An increasing number of brand marketed as better-for-you plays are also now hitting the mainstream. In March, startup brand Weird Tea launched into the convenience channel with a line of sweetened, organic canned teas. Founder Jason May — the former CMO of Rockstar Energy Drinks — said he plans to disrupt the category by marrying the ethos of premium boutique teas with vibrant branding targeted towards the mainstream. Established tea brands are also now looking to extend their offerings with new emphasis on function and wellness: Rishi Tea, primarily a loose leaf and sachet tea seller, launched its ready-to-drink Sparkling Botanicals brand last year and Honest Tea debuted a yerba mate line in May.
Earlier this year, Novamex-owned canned iced tea Steaz announced a brand refresh that included new positioning as an “antioxidant brew,” added zero sugar products and a new line of yerba mate based extensions. The products were also reformulated to remove ingredients that “didn’t make sense,” including inulin and erythritol, according to Mike Fransz, director of marketing at Nova Naturals, the Novamex beverage division that also includes brands like C2O and Tio.
Historically Steaz’s footprint has been deepest within the natural channel, but Fransz said the rebrand is now helping to break deeper into the conventional channel, including Big Y, Giant Carlisle and HyVee, with several larger retail chains slated to go online this fall. The broader portfolio is also growing the company’s place on the shelf within existing natural accounts: the yerba mate line, which launched as a Whole Foods exclusive in the fall, is poised to enter new accounts later this year, primarily within the natural and specialty channel.

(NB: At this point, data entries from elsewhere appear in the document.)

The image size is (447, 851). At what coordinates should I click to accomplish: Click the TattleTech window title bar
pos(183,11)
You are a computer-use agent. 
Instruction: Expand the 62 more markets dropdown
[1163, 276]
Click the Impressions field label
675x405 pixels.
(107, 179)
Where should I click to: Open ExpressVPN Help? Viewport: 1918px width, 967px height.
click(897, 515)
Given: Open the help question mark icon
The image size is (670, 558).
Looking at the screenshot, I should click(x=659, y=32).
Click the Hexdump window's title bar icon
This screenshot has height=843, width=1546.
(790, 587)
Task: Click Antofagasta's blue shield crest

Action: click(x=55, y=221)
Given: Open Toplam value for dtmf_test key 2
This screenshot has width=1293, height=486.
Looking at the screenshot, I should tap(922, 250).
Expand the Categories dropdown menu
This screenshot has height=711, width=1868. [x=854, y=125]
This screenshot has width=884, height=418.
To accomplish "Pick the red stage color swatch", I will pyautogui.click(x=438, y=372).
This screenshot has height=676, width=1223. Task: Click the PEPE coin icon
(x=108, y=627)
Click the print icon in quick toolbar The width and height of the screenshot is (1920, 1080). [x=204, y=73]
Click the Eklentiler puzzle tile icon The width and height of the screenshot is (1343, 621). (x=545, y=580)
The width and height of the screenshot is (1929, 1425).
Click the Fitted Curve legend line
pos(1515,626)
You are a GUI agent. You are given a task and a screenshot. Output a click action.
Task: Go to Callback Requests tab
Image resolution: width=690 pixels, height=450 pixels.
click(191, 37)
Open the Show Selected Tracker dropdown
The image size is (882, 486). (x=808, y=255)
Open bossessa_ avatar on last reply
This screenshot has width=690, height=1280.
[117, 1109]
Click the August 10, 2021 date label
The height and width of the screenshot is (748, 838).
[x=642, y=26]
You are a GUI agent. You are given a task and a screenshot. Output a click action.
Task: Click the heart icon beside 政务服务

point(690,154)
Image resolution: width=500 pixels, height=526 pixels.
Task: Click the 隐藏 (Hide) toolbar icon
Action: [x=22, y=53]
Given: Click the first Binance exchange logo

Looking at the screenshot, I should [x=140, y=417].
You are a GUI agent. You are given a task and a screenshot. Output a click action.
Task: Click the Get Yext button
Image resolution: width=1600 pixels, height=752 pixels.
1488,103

“For the last 15, 16 years Steaz has really crafted what we call ‘flavorful teas for the mind, body and soul,’” Fransz said. “The introduction of yerba mate is just really the fun expansion of that and continuing to drive value to the consumer by focusing on great taste in a unique way that delivers upon something that fits their mind, body and soul.”
That would be more than refreshment, indeed.